● Schriftliche Aufgabe
Wandle bitte alles von der Zeile mit "You are a computer-use agent. Viewport: 624px" bis zum Ende der Einträge in eine JSON-Liste von Zeichenketten um, mit einer Zeichenkette pro Zeile und ohne Leerzeilen.

(Eine Folge von Einträgen)
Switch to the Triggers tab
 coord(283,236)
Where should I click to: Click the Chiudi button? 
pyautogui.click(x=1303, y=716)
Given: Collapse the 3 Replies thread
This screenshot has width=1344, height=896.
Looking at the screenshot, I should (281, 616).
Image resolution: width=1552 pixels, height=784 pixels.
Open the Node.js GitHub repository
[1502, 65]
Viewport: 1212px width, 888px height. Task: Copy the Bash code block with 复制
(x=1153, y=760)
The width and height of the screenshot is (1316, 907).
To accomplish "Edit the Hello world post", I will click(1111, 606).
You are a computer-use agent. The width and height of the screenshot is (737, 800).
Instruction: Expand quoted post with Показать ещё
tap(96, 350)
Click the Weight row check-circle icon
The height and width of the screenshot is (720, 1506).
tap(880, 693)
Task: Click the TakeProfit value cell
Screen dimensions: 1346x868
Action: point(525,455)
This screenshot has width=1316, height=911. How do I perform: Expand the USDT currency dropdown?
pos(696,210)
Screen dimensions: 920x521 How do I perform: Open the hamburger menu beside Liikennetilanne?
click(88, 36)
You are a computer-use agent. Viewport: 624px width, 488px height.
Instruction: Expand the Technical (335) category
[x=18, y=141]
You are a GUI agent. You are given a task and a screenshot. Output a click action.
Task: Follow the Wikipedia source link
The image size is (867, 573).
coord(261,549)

● Antwort
[
  "You are a computer-use agent. Viewport: 624px width, 488px height.",
  "Instruction: Expand the Technical (335) category",
  "[x=18, y=141]",
  "You are a GUI agent. You are given a task and a screenshot. Output a click action.",
  "Task: Follow the Wikipedia source link",
  "The image size is (867, 573).",
  "coord(261,549)"
]